**Ziel A**
Welches Fach hatte Sebastian Guggolz laut dem Auszug in der Oberstufe als Leistungskurs?

**Ausgewählter Auszug**

- - -

Natürlich haben sie ihn gewarnt. Ein Buchverlag? Ausgerechnet jetzt, wo doch zunehmend weniger gelesen würde – und wenn, dann doch eher im Internet. Sprüche eben, die Leute machen, die gern was in den Medien aufschnappen. Aber Sebastian Guggolz liebt nun mal das gedruckte Wort: In der Oberstufe hatte er Deutsch als Leistungskurs, danach studierte er Literaturwissenschaft, und als er fertig war, begann er ein Praktikum bei einem Buchverlag. Mit 23 hatte er das gute Gefühl, genau das zu tun, was er tun wollte.
Vom Praktikanten stieg er schnell zum Lektor auf, und weil der Verlag so klein war, musste er auch andere Arbeiten erledigen: Marketing, Vertrieb, Druck, Pressetexte – alles, was das Verlagsgeschäft so ausmacht. „Das hätte ich in dieser Vielfalt in einem großen Verlag nie haben können“, sagt Sebastian, der sich wohlfühlte in seinem Job und dennoch spürte, dass er manche Sachen anders machen würde als sein Chef.

- - -

**Bereitgestellte Auflistung**
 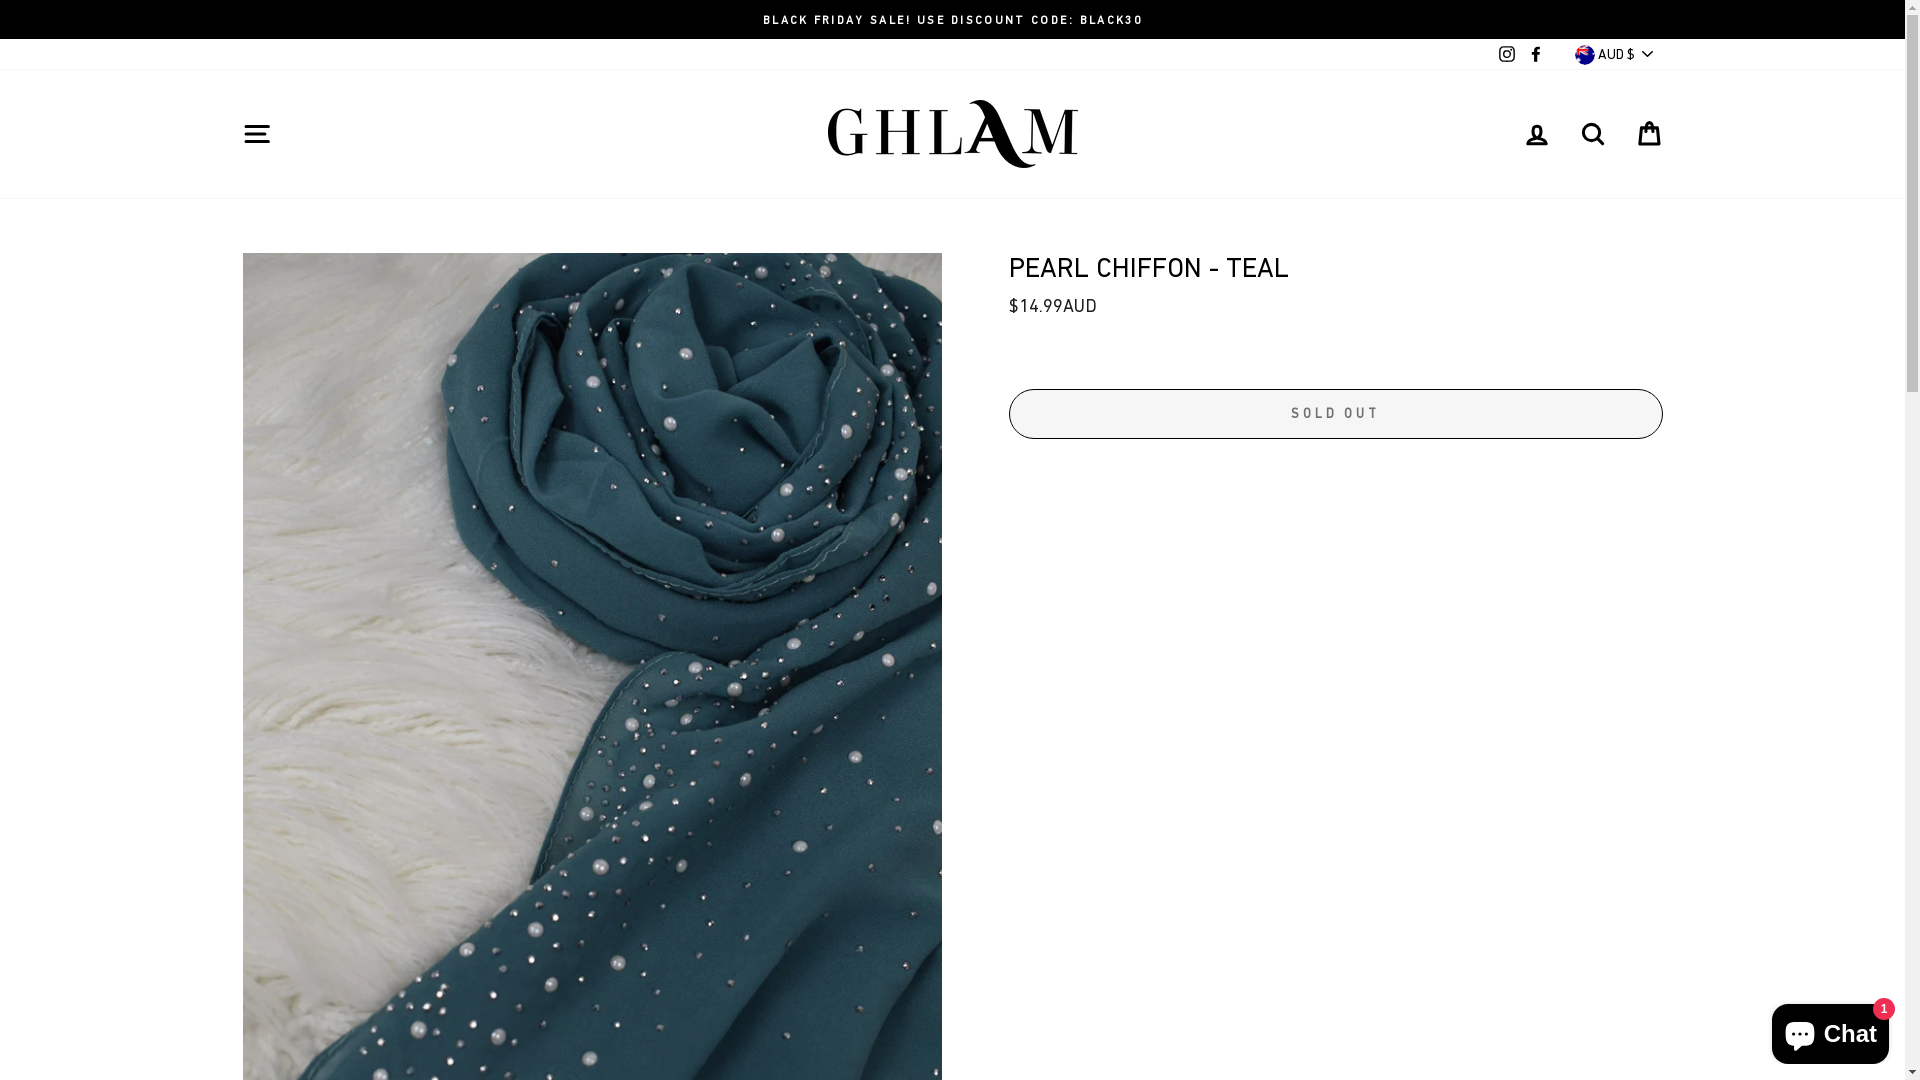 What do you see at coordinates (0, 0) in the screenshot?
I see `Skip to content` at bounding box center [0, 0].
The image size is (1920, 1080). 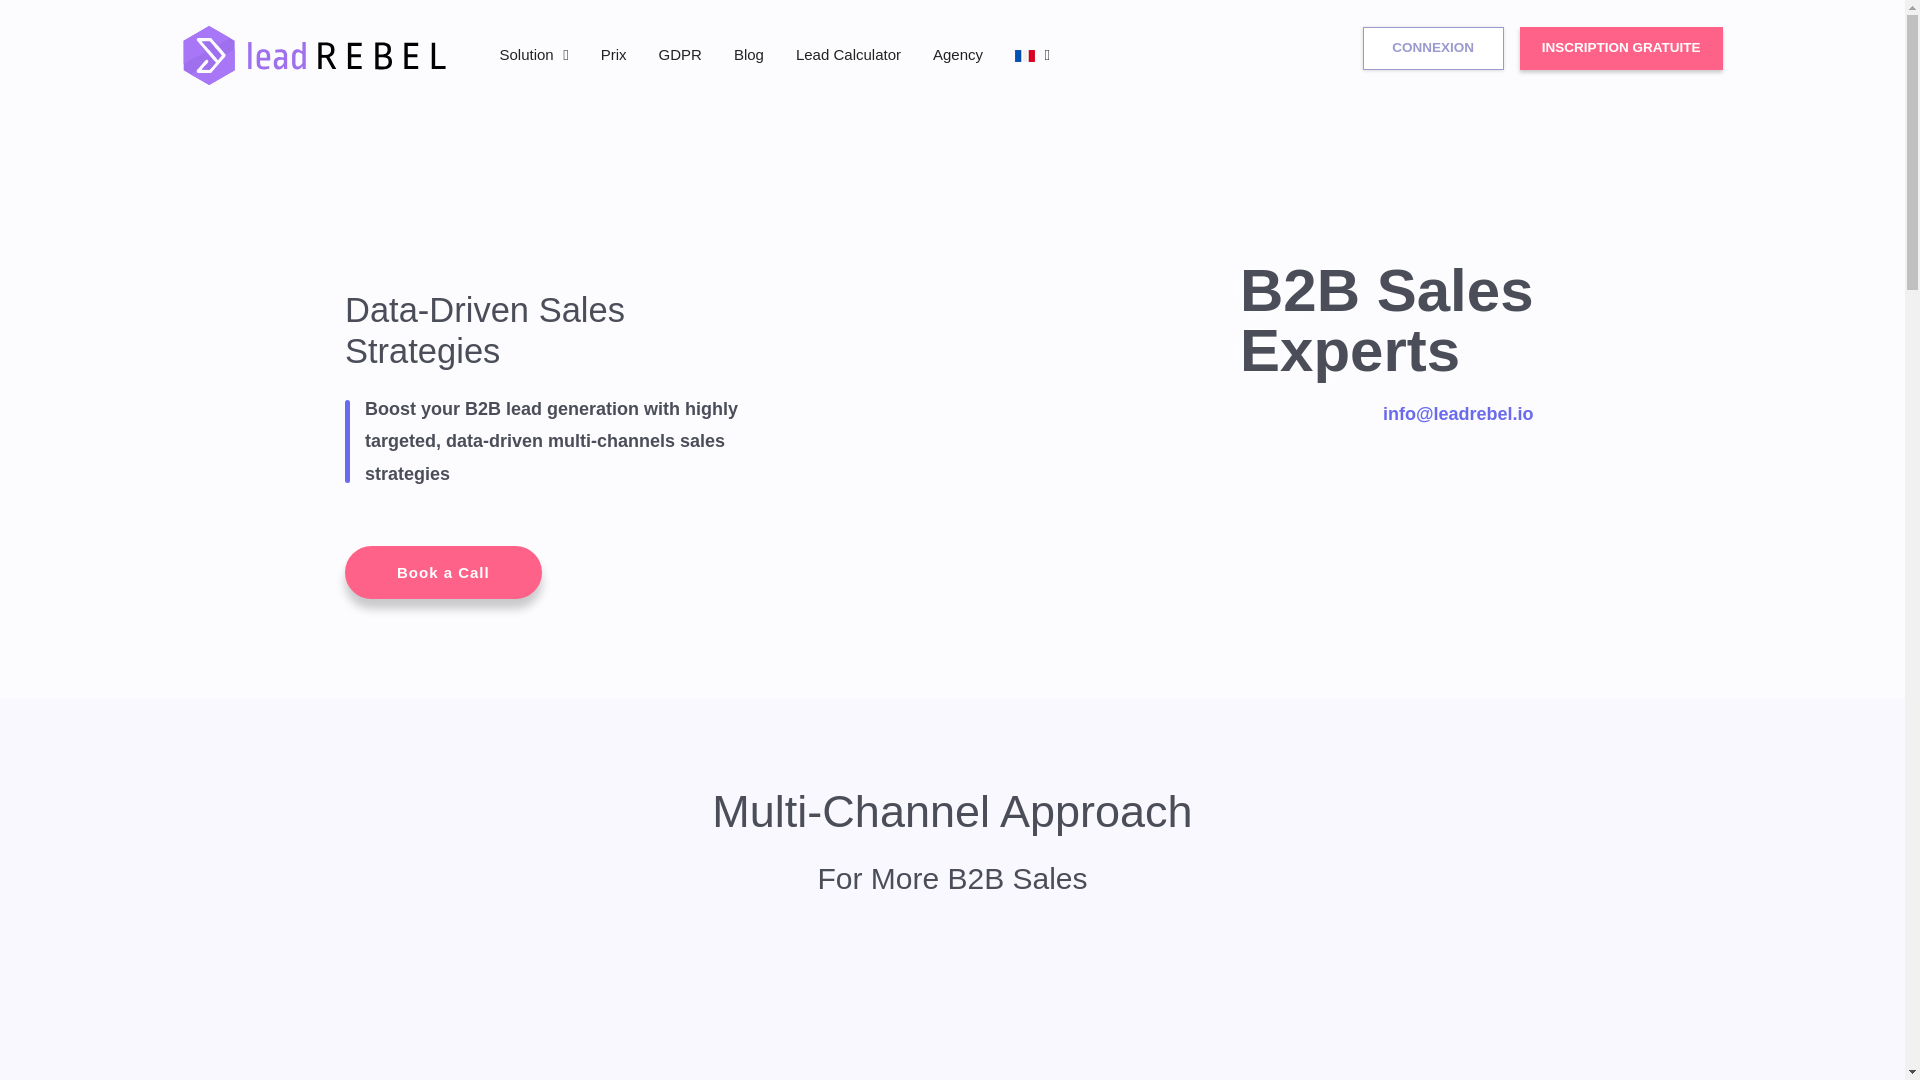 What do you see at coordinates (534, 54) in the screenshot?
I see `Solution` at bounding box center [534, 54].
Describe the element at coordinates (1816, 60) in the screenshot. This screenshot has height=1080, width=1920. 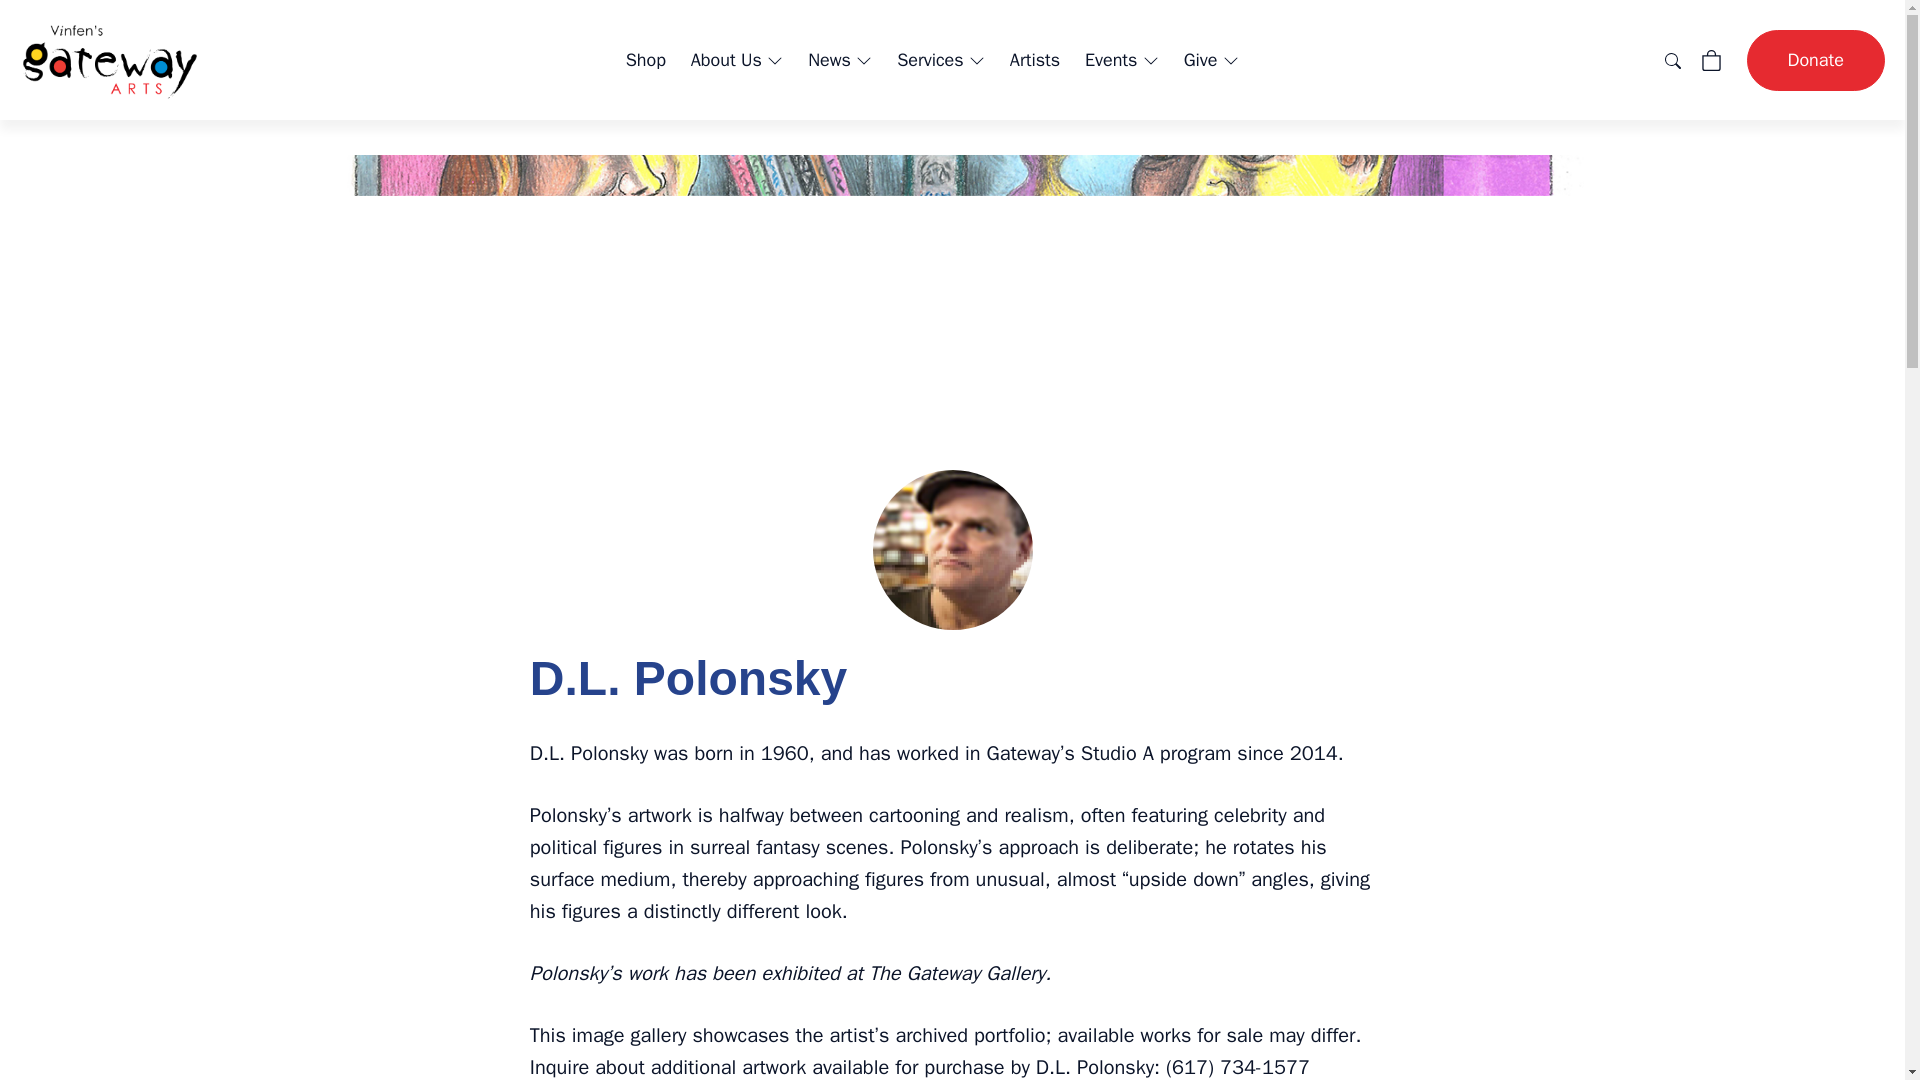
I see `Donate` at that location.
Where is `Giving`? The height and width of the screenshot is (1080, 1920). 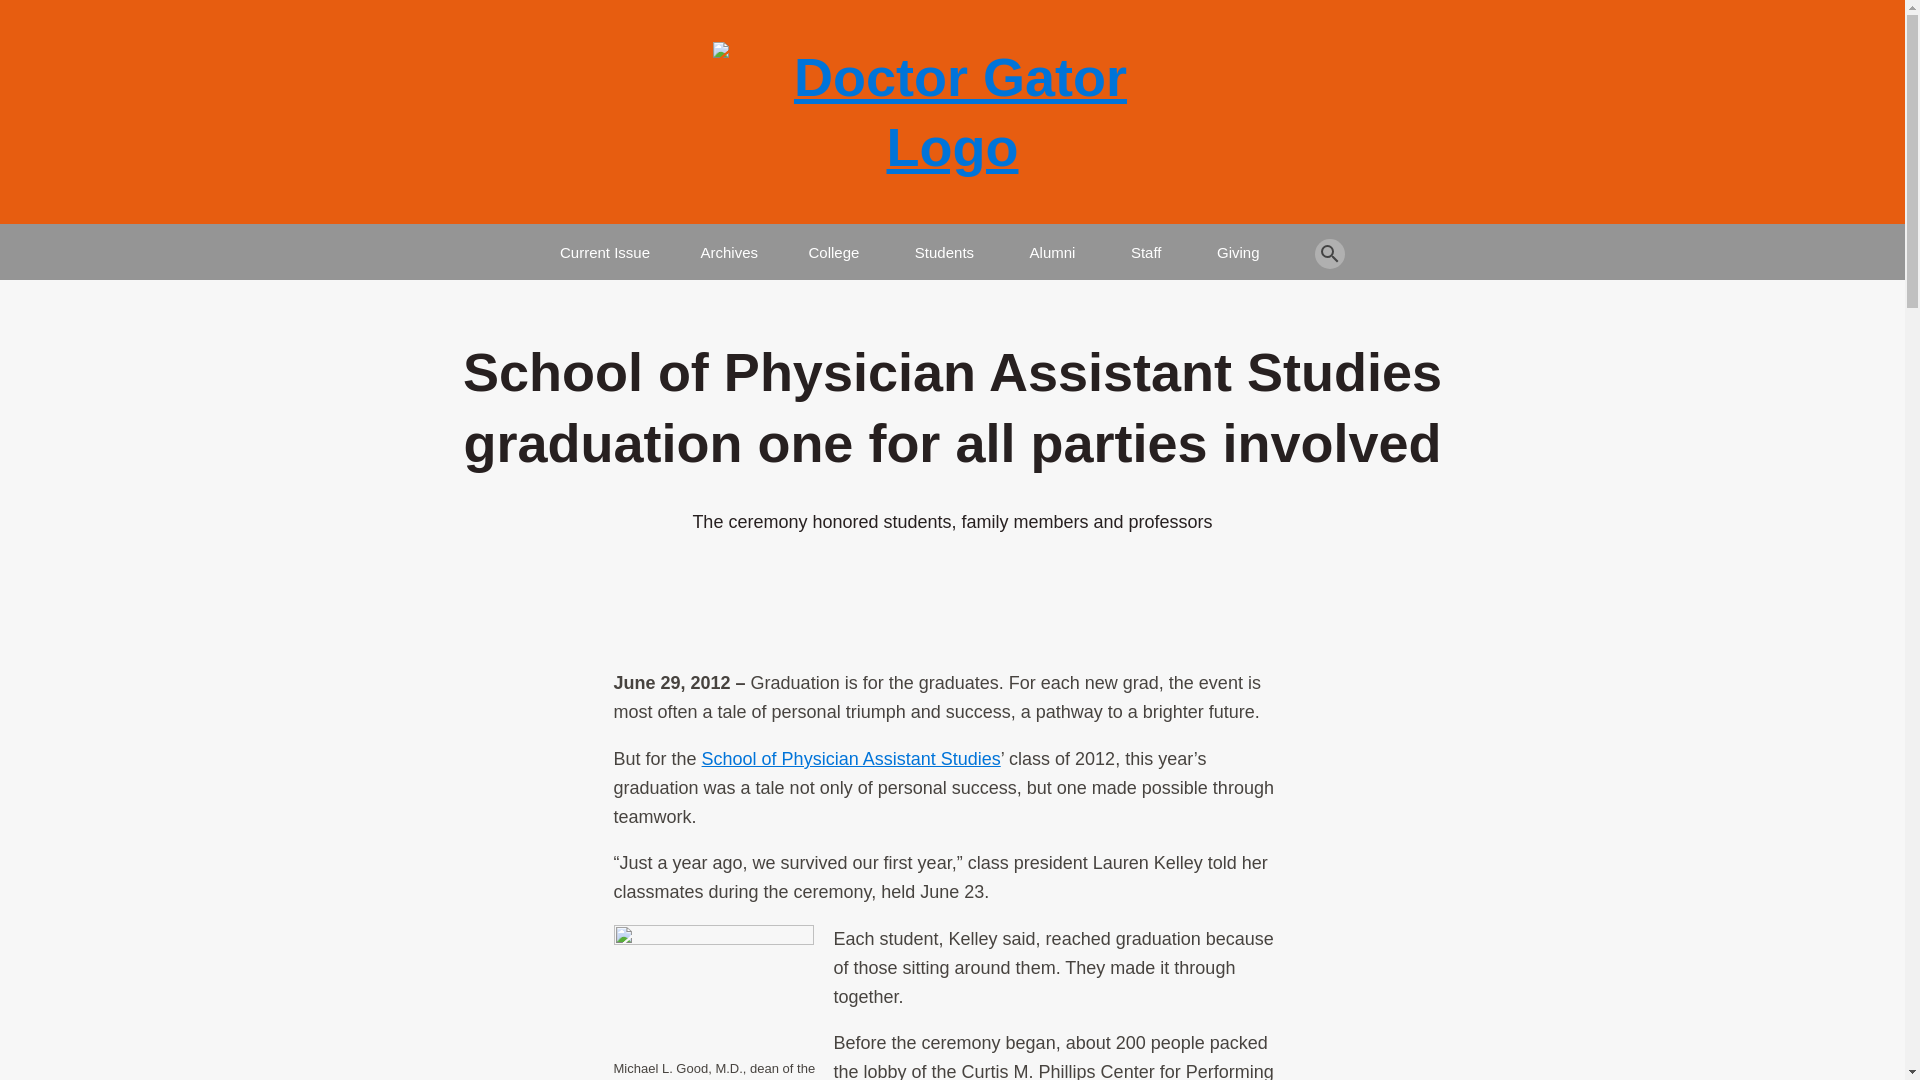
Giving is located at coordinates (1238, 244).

- - -

**Ziel B**
Wiederhole aus der Auflistung genau den Teil, der mit der Zeile beginnt, die „Describe the element“ enthält, und bis zum Ende der Auflistung reicht, beide Enden eingeschlossen. Lass die Bilder dabei weg.

**Schriftliche Antwort A**
Deutsch.

**Schriftliche Antwort B**
Describe the element at coordinates (1816, 60) in the screenshot. This screenshot has height=1080, width=1920. 
I see `Donate` at that location.
Where is `Giving`? The height and width of the screenshot is (1080, 1920). 
Giving is located at coordinates (1238, 244).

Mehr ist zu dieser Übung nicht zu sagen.